WORK TO BE COMPLETED
Within the data below, copy each line where the string "dimensions" is found.

Stored items
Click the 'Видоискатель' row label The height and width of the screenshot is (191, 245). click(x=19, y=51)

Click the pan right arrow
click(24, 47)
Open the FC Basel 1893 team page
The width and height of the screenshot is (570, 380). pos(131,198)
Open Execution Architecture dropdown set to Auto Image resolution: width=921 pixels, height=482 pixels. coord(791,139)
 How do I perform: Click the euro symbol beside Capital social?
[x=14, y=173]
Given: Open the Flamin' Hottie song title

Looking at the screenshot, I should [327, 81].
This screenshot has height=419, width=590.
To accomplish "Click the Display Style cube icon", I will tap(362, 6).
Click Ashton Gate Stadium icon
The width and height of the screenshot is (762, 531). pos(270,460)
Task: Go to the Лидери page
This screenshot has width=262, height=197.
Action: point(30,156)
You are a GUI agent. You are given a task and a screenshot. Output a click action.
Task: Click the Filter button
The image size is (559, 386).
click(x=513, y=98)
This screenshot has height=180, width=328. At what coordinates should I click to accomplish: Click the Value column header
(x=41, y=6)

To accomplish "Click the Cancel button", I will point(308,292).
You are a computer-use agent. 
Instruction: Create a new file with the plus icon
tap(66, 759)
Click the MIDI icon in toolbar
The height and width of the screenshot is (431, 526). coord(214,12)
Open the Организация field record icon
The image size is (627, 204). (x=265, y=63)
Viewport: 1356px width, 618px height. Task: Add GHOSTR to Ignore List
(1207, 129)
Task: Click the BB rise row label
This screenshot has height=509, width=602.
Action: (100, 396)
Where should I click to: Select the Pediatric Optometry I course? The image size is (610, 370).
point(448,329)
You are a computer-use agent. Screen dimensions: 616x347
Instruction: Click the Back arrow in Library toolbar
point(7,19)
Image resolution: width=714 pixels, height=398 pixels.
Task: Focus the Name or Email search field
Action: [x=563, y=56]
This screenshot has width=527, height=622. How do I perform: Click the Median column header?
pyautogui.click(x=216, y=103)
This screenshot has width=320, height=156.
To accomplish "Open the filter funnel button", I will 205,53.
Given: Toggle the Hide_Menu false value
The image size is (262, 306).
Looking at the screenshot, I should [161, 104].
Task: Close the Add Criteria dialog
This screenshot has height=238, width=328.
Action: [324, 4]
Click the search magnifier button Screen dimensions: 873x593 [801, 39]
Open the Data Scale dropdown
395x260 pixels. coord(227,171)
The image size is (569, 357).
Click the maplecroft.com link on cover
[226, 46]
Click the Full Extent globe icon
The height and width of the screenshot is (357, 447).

EXERCISE OUTPUT
You are a computer-use agent. Screen dimensions: 616x347
Click the search magnifier button Screen dimensions: 873x593 [801, 39]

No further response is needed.